Retirement planning is no different.  For many what you do or buy today will impact when and if you can have the retirement lifestyle you really want.  Planning can help model out these decisions by illustrating how spending and saving today will impact your ability to achieve your goals.  We live in a YOLO world today and unfortunately, what I see is many people walking down a path that will lead them to disappointment later in life. As a whole people need to moderate expectations of what thet can have whether it be the house we in live, the car we drive, the college we send our kids to, and the vacations we take.

What is your best advice to our readers?

Put a plan in place.  Make a realistic budget and adjust as needed.  Plans aren’t static as income, needs, and wants change make adjustment.  Understand the impact of large purchase prior to making them. Have fun in life, but you can’t live beyond your means for long.

If you aren’t interested in budgeting, investing and planning hire someone to help you.  Teach your kids about these things, be open with them about what you as a family can and can’t afford.  Make them work for their allowance. Strong money habits learned early in life can potentially reap huge rewards. 

Have an estate plan in place.
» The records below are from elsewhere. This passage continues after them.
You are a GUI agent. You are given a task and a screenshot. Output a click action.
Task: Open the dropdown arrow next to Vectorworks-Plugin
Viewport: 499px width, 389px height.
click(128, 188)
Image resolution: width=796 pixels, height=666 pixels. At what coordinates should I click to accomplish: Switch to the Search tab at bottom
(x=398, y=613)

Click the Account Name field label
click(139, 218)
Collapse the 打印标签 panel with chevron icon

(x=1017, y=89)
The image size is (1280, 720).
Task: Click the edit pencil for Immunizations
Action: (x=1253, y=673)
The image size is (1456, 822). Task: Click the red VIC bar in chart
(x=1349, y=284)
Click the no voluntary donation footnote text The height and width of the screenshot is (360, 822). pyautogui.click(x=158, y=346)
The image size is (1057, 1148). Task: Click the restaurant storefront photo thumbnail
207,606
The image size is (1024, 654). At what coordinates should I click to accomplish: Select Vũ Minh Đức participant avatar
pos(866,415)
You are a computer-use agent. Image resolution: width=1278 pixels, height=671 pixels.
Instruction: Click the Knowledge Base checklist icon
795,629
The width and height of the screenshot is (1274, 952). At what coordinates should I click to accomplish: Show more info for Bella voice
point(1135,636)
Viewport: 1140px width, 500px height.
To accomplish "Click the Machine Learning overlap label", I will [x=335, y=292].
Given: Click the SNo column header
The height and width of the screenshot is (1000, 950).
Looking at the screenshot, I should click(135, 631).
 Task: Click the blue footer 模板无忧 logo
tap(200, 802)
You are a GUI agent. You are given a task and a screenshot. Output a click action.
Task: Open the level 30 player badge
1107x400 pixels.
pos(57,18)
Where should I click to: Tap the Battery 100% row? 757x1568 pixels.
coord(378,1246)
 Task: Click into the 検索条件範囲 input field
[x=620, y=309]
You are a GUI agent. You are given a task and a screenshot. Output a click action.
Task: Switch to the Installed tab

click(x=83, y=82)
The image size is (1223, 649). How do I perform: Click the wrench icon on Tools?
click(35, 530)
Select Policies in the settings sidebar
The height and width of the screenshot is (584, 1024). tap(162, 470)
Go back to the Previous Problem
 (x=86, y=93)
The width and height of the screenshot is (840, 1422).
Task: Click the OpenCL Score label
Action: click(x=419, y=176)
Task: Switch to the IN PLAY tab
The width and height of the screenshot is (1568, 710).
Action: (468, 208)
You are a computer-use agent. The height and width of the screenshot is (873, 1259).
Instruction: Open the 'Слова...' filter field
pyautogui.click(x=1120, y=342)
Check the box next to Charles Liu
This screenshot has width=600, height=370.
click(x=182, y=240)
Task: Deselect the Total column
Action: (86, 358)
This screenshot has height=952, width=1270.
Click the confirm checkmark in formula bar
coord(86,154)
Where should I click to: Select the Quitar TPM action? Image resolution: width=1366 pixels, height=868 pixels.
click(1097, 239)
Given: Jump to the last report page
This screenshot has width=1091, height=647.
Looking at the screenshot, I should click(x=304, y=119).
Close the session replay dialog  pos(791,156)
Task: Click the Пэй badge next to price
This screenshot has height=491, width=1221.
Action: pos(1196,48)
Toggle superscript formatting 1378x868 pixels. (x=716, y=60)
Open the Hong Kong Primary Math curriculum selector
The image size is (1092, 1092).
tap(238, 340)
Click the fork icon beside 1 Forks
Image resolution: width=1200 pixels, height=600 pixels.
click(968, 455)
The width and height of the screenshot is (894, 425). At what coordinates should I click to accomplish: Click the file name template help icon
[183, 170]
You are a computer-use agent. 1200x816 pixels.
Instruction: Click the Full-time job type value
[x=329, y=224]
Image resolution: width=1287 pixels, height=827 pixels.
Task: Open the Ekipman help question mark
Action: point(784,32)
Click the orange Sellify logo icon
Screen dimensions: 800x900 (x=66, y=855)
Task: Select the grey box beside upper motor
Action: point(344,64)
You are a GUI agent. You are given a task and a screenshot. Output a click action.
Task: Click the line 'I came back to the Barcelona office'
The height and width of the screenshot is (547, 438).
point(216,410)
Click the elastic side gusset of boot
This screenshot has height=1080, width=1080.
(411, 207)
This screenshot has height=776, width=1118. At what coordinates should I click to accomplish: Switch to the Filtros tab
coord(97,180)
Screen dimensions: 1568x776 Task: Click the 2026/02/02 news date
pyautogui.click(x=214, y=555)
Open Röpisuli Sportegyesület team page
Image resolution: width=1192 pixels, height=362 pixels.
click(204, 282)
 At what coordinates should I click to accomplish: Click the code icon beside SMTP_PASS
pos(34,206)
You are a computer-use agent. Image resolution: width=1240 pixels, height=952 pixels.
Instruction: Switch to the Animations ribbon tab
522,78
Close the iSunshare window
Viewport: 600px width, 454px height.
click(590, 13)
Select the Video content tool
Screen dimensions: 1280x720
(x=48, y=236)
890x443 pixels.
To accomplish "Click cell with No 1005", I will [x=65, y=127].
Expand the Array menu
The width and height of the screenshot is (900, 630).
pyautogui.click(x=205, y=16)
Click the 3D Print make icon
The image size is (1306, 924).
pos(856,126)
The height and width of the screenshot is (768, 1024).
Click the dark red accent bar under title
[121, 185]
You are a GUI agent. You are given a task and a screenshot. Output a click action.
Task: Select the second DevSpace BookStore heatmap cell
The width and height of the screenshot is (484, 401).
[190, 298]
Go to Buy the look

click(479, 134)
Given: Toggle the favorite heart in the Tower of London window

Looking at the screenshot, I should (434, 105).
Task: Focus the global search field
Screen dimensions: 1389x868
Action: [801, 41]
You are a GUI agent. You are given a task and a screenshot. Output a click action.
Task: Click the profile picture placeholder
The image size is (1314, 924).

An estate plan and the appropriate legal documents created with your legal advisor can help ensure your wishes are followed at your passing.  Understand who you are leaving in charge.

Alex Pols

Senior Vice President of Wealth Management Mantooth Pols Keene Group

Alex Pols is a husband, father of three, and Senior Vice President of Wealth Management and a Senior Financial Advisor at Morgan Stanley in Huntsville with Mantooth Pols Keene Group.  The team manages over 1B in assets for families, Businesses, 401k Plans, and Foundations.  The team has over 70 years of combined investment experience, 3 CFPs on staff for planning needs, and access to a risk management and tax management tools through Morgan Stanley.

For many what you do or buy today will impact when and if you can have the retirement lifestyle you really want.